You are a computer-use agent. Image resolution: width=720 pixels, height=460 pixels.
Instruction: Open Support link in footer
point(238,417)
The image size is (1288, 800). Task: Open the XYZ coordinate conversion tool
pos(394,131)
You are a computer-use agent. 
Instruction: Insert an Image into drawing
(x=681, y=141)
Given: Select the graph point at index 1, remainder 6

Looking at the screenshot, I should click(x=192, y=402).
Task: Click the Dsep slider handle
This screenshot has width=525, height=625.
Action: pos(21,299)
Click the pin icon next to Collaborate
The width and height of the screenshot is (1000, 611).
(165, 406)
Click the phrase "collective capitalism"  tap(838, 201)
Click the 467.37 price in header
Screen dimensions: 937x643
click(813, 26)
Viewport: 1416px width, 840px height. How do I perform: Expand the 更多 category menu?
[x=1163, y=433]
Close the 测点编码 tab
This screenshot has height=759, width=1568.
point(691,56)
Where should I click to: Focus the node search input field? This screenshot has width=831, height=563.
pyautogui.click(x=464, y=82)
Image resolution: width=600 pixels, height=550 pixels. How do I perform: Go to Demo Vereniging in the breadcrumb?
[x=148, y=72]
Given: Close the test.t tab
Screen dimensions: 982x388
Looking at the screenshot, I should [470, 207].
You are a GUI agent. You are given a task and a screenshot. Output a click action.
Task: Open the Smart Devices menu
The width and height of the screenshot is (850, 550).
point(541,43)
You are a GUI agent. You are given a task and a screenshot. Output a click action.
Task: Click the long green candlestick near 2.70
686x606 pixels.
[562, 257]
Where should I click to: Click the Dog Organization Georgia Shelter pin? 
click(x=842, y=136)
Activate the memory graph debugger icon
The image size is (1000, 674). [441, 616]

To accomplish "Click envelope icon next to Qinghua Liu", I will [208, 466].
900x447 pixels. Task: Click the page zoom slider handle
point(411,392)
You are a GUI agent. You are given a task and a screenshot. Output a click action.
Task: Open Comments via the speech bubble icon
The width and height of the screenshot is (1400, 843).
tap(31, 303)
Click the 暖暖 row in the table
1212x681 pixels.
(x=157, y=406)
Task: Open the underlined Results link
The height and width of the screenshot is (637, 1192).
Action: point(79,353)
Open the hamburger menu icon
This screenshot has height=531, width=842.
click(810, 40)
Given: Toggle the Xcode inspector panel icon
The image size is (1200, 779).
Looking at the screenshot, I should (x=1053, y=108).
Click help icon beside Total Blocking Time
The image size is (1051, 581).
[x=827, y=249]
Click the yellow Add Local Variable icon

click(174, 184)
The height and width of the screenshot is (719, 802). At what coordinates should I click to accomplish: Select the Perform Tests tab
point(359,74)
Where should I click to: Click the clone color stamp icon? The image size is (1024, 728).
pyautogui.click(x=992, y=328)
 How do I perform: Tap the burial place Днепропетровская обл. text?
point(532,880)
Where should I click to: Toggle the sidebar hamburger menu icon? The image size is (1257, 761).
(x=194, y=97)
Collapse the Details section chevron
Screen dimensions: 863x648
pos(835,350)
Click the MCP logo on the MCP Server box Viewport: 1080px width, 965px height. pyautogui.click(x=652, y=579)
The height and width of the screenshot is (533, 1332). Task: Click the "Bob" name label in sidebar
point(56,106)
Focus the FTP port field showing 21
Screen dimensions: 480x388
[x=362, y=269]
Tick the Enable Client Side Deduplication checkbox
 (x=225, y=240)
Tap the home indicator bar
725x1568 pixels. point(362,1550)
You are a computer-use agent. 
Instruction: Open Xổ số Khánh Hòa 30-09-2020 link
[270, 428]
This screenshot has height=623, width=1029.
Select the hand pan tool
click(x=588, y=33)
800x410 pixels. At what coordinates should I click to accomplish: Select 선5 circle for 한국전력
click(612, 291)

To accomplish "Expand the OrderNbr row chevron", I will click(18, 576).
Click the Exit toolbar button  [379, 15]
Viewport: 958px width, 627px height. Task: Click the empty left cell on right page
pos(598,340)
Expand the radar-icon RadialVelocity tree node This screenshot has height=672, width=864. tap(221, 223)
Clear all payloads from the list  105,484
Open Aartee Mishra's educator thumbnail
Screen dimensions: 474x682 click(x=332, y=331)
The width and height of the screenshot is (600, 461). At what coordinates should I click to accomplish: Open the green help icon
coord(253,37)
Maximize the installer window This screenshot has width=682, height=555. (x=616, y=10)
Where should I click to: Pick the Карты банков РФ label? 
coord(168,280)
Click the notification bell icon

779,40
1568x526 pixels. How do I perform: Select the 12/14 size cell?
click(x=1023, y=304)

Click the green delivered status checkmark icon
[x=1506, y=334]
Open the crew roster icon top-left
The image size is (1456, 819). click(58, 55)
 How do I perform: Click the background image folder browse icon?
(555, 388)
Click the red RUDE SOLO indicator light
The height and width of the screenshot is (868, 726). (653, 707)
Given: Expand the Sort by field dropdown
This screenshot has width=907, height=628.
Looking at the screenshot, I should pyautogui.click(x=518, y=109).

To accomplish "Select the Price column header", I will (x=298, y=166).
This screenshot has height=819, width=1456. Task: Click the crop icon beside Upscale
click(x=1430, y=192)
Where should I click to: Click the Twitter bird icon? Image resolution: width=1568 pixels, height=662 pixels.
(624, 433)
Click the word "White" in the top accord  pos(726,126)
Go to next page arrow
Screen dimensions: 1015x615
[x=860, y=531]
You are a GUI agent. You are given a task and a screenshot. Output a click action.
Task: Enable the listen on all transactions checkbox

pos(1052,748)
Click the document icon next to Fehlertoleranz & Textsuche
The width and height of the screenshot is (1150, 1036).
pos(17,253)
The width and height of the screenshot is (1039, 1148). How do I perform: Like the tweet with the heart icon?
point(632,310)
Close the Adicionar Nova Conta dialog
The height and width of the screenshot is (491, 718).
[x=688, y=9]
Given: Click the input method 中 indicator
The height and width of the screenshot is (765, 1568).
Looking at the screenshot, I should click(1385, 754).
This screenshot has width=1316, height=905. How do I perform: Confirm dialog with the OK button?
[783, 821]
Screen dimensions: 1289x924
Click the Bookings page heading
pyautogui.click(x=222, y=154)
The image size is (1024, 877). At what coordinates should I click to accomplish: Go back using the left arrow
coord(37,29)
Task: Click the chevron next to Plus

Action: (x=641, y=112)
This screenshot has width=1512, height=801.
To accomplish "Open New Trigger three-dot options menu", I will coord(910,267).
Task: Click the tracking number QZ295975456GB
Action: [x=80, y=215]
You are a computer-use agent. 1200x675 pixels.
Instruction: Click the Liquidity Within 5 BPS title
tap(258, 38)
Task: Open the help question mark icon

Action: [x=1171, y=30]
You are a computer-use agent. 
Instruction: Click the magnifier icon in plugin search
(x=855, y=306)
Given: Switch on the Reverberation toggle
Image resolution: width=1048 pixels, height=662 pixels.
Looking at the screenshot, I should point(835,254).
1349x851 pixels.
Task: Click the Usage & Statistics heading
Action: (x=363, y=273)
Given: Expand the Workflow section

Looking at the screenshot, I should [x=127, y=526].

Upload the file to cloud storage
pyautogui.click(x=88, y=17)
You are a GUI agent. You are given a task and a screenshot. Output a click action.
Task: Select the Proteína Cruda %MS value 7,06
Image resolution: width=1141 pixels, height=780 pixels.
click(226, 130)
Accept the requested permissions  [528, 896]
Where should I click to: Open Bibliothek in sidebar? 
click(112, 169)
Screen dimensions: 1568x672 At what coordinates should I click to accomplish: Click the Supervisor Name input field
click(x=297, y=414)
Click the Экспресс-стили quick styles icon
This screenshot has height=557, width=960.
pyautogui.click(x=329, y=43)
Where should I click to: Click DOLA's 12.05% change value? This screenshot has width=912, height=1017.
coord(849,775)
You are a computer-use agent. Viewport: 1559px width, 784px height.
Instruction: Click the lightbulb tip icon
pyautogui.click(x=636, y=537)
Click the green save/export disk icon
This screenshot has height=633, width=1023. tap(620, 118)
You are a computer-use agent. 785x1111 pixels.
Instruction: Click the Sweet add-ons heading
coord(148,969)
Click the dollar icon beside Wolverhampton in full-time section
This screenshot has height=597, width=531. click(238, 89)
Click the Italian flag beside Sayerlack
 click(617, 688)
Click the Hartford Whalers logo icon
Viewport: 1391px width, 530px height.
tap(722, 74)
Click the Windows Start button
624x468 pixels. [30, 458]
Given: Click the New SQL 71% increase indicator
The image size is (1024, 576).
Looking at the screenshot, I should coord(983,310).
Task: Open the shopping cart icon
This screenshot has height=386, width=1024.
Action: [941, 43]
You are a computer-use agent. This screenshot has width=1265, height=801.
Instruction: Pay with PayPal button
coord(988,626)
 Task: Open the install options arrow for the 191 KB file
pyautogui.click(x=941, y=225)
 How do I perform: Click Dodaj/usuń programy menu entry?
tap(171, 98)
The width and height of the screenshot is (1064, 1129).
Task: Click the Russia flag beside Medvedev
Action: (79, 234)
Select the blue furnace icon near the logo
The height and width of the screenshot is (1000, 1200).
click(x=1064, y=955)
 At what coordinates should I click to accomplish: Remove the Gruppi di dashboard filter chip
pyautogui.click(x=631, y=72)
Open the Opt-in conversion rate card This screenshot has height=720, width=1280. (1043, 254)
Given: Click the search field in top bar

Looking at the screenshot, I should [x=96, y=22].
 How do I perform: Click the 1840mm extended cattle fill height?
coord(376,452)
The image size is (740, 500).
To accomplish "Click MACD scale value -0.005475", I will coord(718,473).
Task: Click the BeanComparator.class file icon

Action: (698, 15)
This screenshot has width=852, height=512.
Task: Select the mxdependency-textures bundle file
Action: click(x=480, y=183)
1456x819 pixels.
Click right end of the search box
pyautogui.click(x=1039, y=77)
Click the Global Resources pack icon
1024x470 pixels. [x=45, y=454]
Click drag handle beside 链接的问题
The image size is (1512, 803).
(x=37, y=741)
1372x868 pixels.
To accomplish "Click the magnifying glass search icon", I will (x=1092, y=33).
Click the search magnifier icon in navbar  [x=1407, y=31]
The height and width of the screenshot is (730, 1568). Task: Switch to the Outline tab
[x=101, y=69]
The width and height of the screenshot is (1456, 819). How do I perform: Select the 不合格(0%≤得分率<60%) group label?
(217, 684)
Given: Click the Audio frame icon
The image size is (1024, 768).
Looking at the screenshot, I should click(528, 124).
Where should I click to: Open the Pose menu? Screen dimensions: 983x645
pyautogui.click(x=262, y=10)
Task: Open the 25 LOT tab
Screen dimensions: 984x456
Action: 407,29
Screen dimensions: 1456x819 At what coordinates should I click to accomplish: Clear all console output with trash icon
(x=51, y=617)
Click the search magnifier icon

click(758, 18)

● ● ●

Nothing but a number belongs in the answer, namely how many lines above include "logo".

OUTPUT: 3